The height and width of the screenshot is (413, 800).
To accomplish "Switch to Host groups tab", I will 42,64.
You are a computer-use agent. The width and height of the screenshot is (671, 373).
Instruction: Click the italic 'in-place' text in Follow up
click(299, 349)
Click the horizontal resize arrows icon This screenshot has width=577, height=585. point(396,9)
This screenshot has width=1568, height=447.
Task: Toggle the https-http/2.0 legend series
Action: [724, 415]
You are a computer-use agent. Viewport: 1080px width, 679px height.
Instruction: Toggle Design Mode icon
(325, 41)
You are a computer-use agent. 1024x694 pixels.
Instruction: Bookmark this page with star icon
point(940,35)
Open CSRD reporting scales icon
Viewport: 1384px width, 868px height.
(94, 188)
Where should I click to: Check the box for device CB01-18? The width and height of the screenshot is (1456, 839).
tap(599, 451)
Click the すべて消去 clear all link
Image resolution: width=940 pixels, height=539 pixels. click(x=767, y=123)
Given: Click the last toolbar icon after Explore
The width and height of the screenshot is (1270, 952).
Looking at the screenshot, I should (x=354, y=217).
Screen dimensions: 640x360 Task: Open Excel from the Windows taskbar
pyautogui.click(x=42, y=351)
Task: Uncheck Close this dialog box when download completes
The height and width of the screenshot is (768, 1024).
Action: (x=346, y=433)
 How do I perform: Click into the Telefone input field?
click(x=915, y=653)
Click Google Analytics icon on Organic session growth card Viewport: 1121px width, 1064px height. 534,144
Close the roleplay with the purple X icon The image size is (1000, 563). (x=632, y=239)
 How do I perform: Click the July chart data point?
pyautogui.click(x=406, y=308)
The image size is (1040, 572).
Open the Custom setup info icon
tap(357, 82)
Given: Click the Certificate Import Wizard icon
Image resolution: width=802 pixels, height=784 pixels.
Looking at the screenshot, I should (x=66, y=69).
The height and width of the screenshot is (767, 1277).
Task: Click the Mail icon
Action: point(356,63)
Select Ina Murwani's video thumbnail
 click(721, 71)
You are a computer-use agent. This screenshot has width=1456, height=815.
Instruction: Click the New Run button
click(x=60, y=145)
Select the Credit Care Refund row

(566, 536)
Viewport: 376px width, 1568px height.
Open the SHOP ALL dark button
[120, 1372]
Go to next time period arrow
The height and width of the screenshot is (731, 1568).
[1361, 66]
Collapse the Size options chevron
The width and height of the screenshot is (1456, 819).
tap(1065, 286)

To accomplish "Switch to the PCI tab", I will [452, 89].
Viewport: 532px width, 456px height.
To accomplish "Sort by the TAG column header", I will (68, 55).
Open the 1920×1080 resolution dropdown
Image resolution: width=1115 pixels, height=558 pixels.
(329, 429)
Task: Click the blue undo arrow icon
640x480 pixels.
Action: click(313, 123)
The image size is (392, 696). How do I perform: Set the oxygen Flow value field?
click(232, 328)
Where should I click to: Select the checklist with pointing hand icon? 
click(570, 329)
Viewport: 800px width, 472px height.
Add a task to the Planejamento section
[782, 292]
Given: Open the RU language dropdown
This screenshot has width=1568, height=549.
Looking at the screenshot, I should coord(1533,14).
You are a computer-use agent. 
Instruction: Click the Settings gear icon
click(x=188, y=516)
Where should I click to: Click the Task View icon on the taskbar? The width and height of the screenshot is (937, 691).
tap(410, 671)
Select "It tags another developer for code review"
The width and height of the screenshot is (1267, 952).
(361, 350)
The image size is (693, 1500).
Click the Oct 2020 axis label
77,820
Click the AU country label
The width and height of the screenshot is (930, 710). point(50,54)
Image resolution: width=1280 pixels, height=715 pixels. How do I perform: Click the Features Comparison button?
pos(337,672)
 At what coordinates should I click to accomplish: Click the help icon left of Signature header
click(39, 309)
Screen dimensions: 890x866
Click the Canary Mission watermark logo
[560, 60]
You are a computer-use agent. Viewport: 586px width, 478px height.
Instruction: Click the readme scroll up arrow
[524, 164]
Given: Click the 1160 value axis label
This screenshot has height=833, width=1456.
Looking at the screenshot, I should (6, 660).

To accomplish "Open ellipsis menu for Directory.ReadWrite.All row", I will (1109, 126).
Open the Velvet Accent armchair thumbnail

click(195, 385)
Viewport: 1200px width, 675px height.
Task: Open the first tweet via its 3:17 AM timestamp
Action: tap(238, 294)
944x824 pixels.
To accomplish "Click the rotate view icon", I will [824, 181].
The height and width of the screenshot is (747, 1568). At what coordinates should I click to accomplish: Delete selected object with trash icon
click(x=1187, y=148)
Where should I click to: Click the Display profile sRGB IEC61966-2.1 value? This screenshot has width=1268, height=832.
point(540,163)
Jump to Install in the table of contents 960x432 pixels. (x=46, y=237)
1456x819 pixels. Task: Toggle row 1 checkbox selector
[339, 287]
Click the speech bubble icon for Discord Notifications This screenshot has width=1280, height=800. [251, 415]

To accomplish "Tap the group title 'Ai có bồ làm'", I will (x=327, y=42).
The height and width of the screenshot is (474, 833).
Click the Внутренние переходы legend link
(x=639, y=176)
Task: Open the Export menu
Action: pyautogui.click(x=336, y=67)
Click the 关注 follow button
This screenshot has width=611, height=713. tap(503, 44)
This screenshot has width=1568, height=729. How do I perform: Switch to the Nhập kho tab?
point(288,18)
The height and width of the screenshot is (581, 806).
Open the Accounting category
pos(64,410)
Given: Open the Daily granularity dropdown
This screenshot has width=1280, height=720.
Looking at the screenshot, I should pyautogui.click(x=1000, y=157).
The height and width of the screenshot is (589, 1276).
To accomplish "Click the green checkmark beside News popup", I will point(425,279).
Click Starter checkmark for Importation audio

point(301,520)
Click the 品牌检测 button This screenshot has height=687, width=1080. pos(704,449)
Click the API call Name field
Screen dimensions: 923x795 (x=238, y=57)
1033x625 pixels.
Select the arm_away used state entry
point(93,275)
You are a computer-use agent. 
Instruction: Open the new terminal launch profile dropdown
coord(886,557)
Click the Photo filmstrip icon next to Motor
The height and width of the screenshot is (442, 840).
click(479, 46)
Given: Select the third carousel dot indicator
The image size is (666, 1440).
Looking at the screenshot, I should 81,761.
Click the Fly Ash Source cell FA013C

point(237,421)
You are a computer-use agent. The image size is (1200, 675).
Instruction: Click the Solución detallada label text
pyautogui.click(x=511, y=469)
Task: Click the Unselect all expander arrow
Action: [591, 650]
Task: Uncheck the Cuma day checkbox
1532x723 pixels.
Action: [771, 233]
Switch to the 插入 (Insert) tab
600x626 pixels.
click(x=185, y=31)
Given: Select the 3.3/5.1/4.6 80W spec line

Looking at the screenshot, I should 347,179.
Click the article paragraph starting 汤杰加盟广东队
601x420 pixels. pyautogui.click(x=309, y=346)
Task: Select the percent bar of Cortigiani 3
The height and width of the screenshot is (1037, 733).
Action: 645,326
┄┄┄┄┄┄
* **WORK ITEM**: Reproduce the listing verbatim.

* **WRITTEN RESPONSE**:
The height and width of the screenshot is (413, 800).
To accomplish "Switch to Host groups tab", I will 42,64.
You are a computer-use agent. The width and height of the screenshot is (671, 373).
Instruction: Click the italic 'in-place' text in Follow up
click(299, 349)
Click the horizontal resize arrows icon This screenshot has width=577, height=585. point(396,9)
This screenshot has width=1568, height=447.
Task: Toggle the https-http/2.0 legend series
Action: [724, 415]
You are a computer-use agent. Viewport: 1080px width, 679px height.
Instruction: Toggle Design Mode icon
(325, 41)
You are a computer-use agent. 1024x694 pixels.
Instruction: Bookmark this page with star icon
point(940,35)
Open CSRD reporting scales icon
Viewport: 1384px width, 868px height.
(94, 188)
Where should I click to: Check the box for device CB01-18? The width and height of the screenshot is (1456, 839).
tap(599, 451)
Click the すべて消去 clear all link
Image resolution: width=940 pixels, height=539 pixels. click(x=767, y=123)
Given: Click the last toolbar icon after Explore
The width and height of the screenshot is (1270, 952).
Looking at the screenshot, I should (x=354, y=217).
Screen dimensions: 640x360 Task: Open Excel from the Windows taskbar
pyautogui.click(x=42, y=351)
Task: Uncheck Close this dialog box when download completes
The height and width of the screenshot is (768, 1024).
Action: (x=346, y=433)
 How do I perform: Click into the Telefone input field?
click(x=915, y=653)
Click Google Analytics icon on Organic session growth card Viewport: 1121px width, 1064px height. 534,144
Close the roleplay with the purple X icon The image size is (1000, 563). (x=632, y=239)
 How do I perform: Click the July chart data point?
pyautogui.click(x=406, y=308)
The image size is (1040, 572).
Open the Custom setup info icon
tap(357, 82)
Given: Click the Certificate Import Wizard icon
Image resolution: width=802 pixels, height=784 pixels.
Looking at the screenshot, I should (x=66, y=69).
The height and width of the screenshot is (767, 1277).
Task: Click the Mail icon
Action: point(356,63)
Select Ina Murwani's video thumbnail
 click(721, 71)
You are a computer-use agent. This screenshot has width=1456, height=815.
Instruction: Click the New Run button
click(x=60, y=145)
Select the Credit Care Refund row

(566, 536)
Viewport: 376px width, 1568px height.
Open the SHOP ALL dark button
[120, 1372]
Go to next time period arrow
The height and width of the screenshot is (731, 1568).
[1361, 66]
Collapse the Size options chevron
The width and height of the screenshot is (1456, 819).
tap(1065, 286)

To accomplish "Switch to the PCI tab", I will [452, 89].
Viewport: 532px width, 456px height.
To accomplish "Sort by the TAG column header", I will (68, 55).
Open the 1920×1080 resolution dropdown
Image resolution: width=1115 pixels, height=558 pixels.
(329, 429)
Task: Click the blue undo arrow icon
640x480 pixels.
Action: click(313, 123)
The image size is (392, 696). How do I perform: Set the oxygen Flow value field?
click(232, 328)
Where should I click to: Select the checklist with pointing hand icon? 
click(570, 329)
Viewport: 800px width, 472px height.
Add a task to the Planejamento section
[782, 292]
Given: Open the RU language dropdown
This screenshot has width=1568, height=549.
Looking at the screenshot, I should coord(1533,14).
You are a computer-use agent. 
Instruction: Click the Settings gear icon
click(x=188, y=516)
Where should I click to: Click the Task View icon on the taskbar? The width and height of the screenshot is (937, 691).
tap(410, 671)
Select "It tags another developer for code review"
The width and height of the screenshot is (1267, 952).
(361, 350)
The image size is (693, 1500).
Click the Oct 2020 axis label
77,820
Click the AU country label
The width and height of the screenshot is (930, 710). point(50,54)
Image resolution: width=1280 pixels, height=715 pixels. How do I perform: Click the Features Comparison button?
pos(337,672)
 At what coordinates should I click to accomplish: Click the help icon left of Signature header
click(39, 309)
Screen dimensions: 890x866
Click the Canary Mission watermark logo
[560, 60]
You are a computer-use agent. Viewport: 586px width, 478px height.
Instruction: Click the readme scroll up arrow
[524, 164]
Given: Click the 1160 value axis label
This screenshot has height=833, width=1456.
Looking at the screenshot, I should (6, 660).

To accomplish "Open ellipsis menu for Directory.ReadWrite.All row", I will (1109, 126).
Open the Velvet Accent armchair thumbnail

click(195, 385)
Viewport: 1200px width, 675px height.
Task: Open the first tweet via its 3:17 AM timestamp
Action: tap(238, 294)
944x824 pixels.
To accomplish "Click the rotate view icon", I will [824, 181].
The height and width of the screenshot is (747, 1568). At what coordinates should I click to accomplish: Delete selected object with trash icon
click(x=1187, y=148)
Where should I click to: Click the Display profile sRGB IEC61966-2.1 value? This screenshot has width=1268, height=832.
point(540,163)
Jump to Install in the table of contents 960x432 pixels. (x=46, y=237)
1456x819 pixels. Task: Toggle row 1 checkbox selector
[339, 287]
Click the speech bubble icon for Discord Notifications This screenshot has width=1280, height=800. [251, 415]

To accomplish "Tap the group title 'Ai có bồ làm'", I will (x=327, y=42).
The height and width of the screenshot is (474, 833).
Click the Внутренние переходы legend link
(x=639, y=176)
Task: Open the Export menu
Action: pyautogui.click(x=336, y=67)
Click the 关注 follow button
This screenshot has width=611, height=713. tap(503, 44)
This screenshot has width=1568, height=729. How do I perform: Switch to the Nhập kho tab?
point(288,18)
The height and width of the screenshot is (581, 806).
Open the Accounting category
pos(64,410)
Given: Open the Daily granularity dropdown
This screenshot has width=1280, height=720.
Looking at the screenshot, I should pyautogui.click(x=1000, y=157).
The height and width of the screenshot is (589, 1276).
To accomplish "Click the green checkmark beside News popup", I will point(425,279).
Click Starter checkmark for Importation audio

point(301,520)
Click the 品牌检测 button This screenshot has height=687, width=1080. pos(704,449)
Click the API call Name field
Screen dimensions: 923x795 (x=238, y=57)
1033x625 pixels.
Select the arm_away used state entry
point(93,275)
You are a computer-use agent. 
Instruction: Open the new terminal launch profile dropdown
coord(886,557)
Click the Photo filmstrip icon next to Motor
The height and width of the screenshot is (442, 840).
click(479, 46)
Given: Select the third carousel dot indicator
The image size is (666, 1440).
Looking at the screenshot, I should 81,761.
Click the Fly Ash Source cell FA013C

point(237,421)
You are a computer-use agent. The image size is (1200, 675).
Instruction: Click the Solución detallada label text
pyautogui.click(x=511, y=469)
Task: Click the Unselect all expander arrow
Action: [591, 650]
Task: Uncheck the Cuma day checkbox
1532x723 pixels.
Action: [771, 233]
Switch to the 插入 (Insert) tab
600x626 pixels.
click(x=185, y=31)
Given: Select the 3.3/5.1/4.6 80W spec line

Looking at the screenshot, I should 347,179.
Click the article paragraph starting 汤杰加盟广东队
601x420 pixels. pyautogui.click(x=309, y=346)
Task: Select the percent bar of Cortigiani 3
The height and width of the screenshot is (1037, 733).
Action: 645,326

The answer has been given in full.